O presidente Jair Bolsonaro voltou a chamar de “pirralha” a ativista sueca Greta Thunberg, ao receber homenagem da Confederação Nacional da Indústria (CNI), em Brasília, tentando ridicularizar a adolescente de 16 anos. Segundo ele, a jovem deu um “showzinho” na Conferência do Clima das Nações Unidas (COP25), realizada em Madri. No mesmo dia, porém, Greta foi eleita a personalidade do ano pela revista Time, por inspirar movimentos estudantis de todo o Ocidente na luta contra o aquecimento global e em defesa da natureza. Ela é a mais jovem contemplada com o título.

“Tem até uma pirralha que tudo o que ela fala a nossa imprensa, oh, nossa imprensa, pelo amor de Deus, dá um destaque enorme. Ela está agora fazendo seu showzinho lá na COP25”, disse Bolsonaro. Em Madri, pouco antes, Greta havia acusado líderes políticos e empresariais de preferirem cuidar de suas próprias imagens a tomar medidas agressivas na luta contra as mudanças climáticas. Disse também que as ambiciosas metas de redução de emissões são uma “enganação” e que “nada está sendo feito” para evitar uma catástrofe climática.

Greta Thunberg, nascida em 3 de janeiro de 2003, é um ponto fora da curva. Filha e neta de artistas, sua mãe é a cantora de ópera Malena Ernman, que representou a Suécia no Festival Eurovisão da Canção de 2009. Seu pai é o ator Svante Thunberg, filho do ator e diretor Olof Thunberg e da atriz Mona Andersson. A jovem tem síndrome de Asperger, TDAH, transtorno obsessivo-compulsivo e mutismo seletivo. Greta, porém, conseguiu ultrapassar esse problema, partindo do princípio de que “ser diferente é um superpoder”, dependendo das circunstâncias.

Greta era mesmo uma “pirralha” quando percebeu, com 8 anos de idade, que as mudanças climáticas existiam e ficou imaginando o motivo de isso não ser manchete em todos os canais, como acontece com as guerras. Em agosto de 2018, Greta Thunberg resolveu abandonar as aulas para protestar, próxima ao parlamento sueco, exigindo mais ações para mitigar as mudanças climáticas por parte dos políticos de seu país. Estudantes de outras comunidades se organizaram para protestos semelhantes.

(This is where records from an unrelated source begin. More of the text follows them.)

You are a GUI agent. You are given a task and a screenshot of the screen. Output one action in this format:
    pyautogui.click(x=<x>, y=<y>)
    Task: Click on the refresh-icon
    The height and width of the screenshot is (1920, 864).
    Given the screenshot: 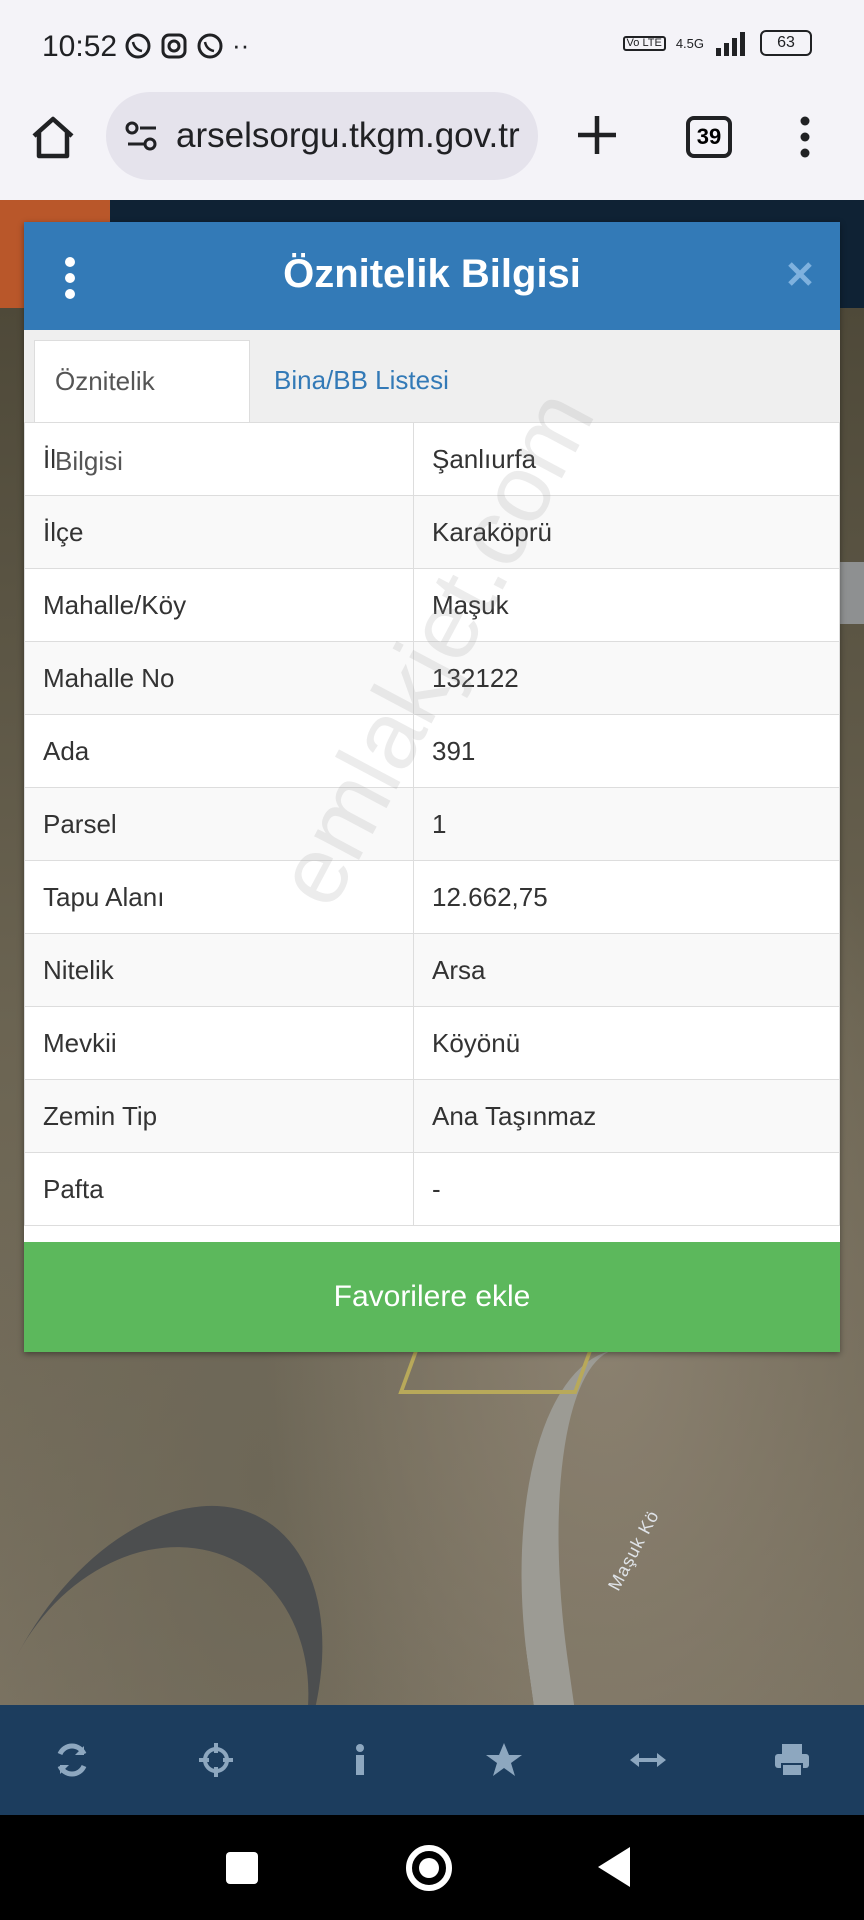 What is the action you would take?
    pyautogui.click(x=72, y=1760)
    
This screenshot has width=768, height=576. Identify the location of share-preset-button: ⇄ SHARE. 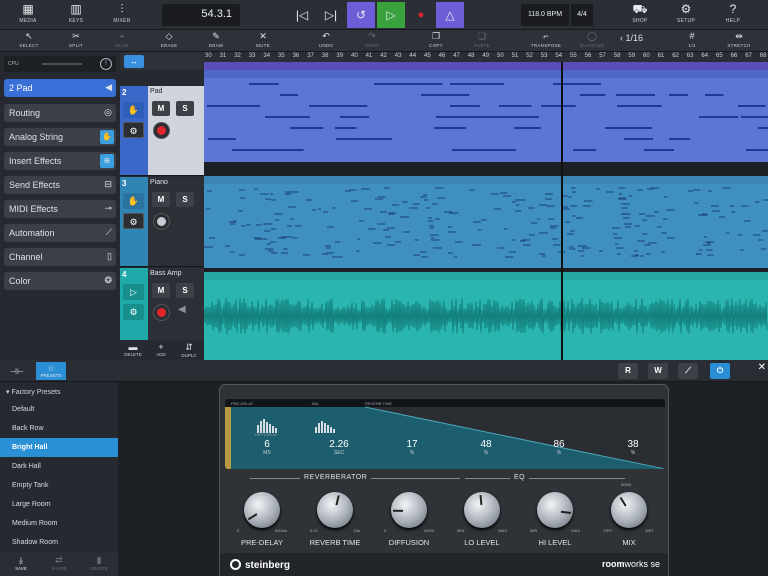
(59, 563).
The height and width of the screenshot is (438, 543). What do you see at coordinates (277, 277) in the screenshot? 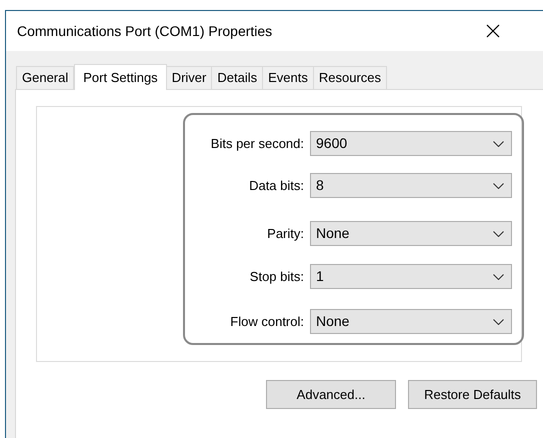
I see `setting-label: Stop bits:` at bounding box center [277, 277].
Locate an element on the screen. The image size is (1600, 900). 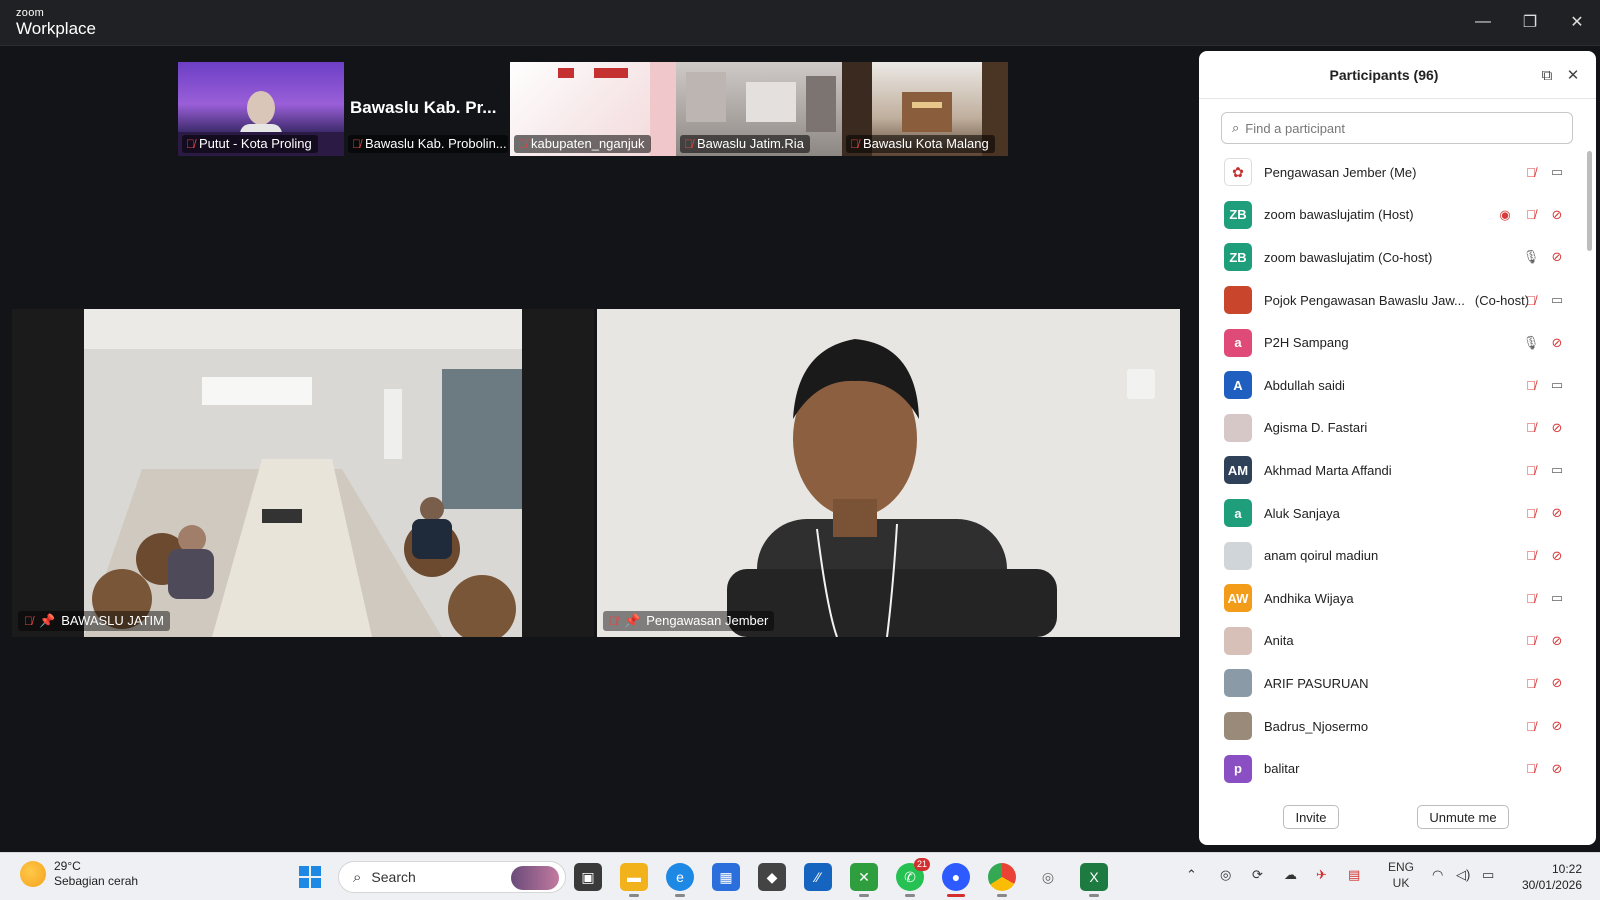
tray-chevron-up-icon: ⌃ is located at coordinates (1192, 875).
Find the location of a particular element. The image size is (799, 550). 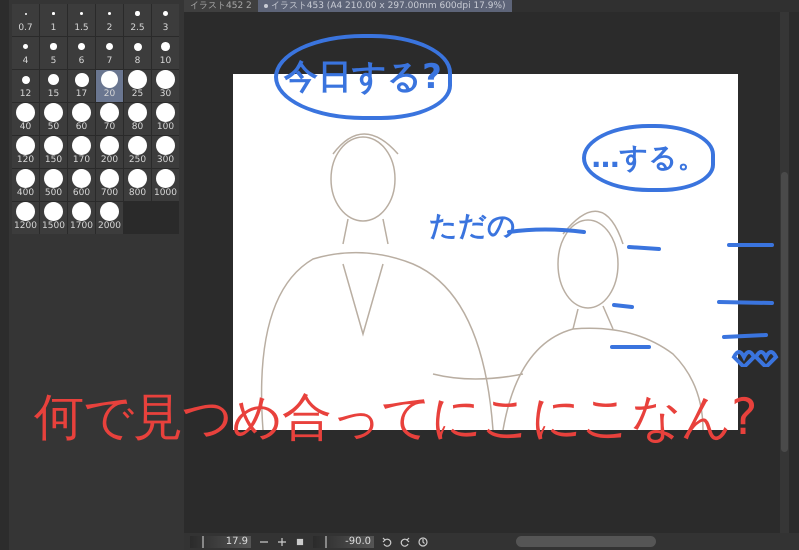

brush-size-option: 1500 is located at coordinates (54, 218).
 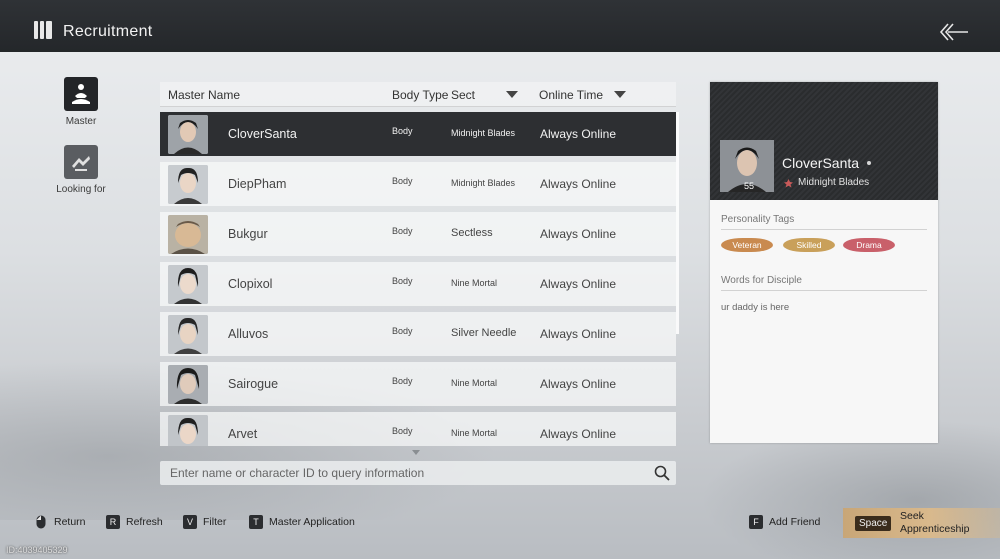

Mais tarde, numa conferência em Londres, disse que não foi à escola para se tornar uma cientista do clima, como alguns sugeriram, porque a ciência chegou aos seus objetivos e somente restaram a negação, a ignorância e a inatividade. Terraplanistas e autoridades que negam o aquecimento global, como o presidente Donald Trump, parecem dar razão à menina, que ganhou notoriedade por uma abordagem igualmente radical na narrativa em defesa do meio ambiente.

Craque do marketing
Seu protesto solitário defronte ao parlamento da Suécia deu origem a um movimento global intitulado Fridays for Future (Sextas pelo Futuro), que culminou em uma greve escolar global no dia 15 de março, com protestos em mais de 100 países. “Vocês roubaram os meus sonhos e infância. Estamos no início de uma extinção em massa, e a única coisa que vocês falam é sobre dinheiro e o conto de fadas de crescimento econômico eterno. Como se atrevem?”, disse, em memorável discurso na ONU, em setembro passado.

Bolsonaro não é o primeiro chefe de Estado a se sentir incomodado com a jovem, que desagrada muita gente com seu discurso meio exagerado e apocalíptico. Foi até chamada de “histérica” pelo presidente Donald Trump. Em termos de marketing político, porém, é uma tremenda roubada brigar com Greta. Ela é craque em chamar a atenção da mídia, sobretudo porque transformou seu principal hobby numa arma política: navegar de barco à vela.

Greta Thunberg cruzou o Atlântico num veleiro para comparecer à ONU, em Nova York. Foram duas semanas de travessia marítima, partindo do emblemático Porto de Plymouth, no Reino Unido. A jovem se recusa a viajar de avião por causa das emissões de carbono geradas pela queima de combustível. Veleja num barco “sustentável”, com painéis solares e turbinas que produzem eletricidade, cedidos por ninguém menos do que Pierre Casiraghi, filho da princesa Caroline de Mônaco.

Sua chegada a Nova York é um “case” de comunicação nas redes sociais e na mídia tradicional. Tão logo pôde, disparou no Twitter: “Nós atracamos na costa de Coney Island — passando pela alfândega e imigração”. Horas depois, publicou uma foto já no rio Hudson, com Manhattan no horizonte. Mais cartão-postal, impossível. Por essas e outras, é uma fria polemizar com Greta Thunberg. É uma briga na qual já se entra derrotado na opinião pública internacional.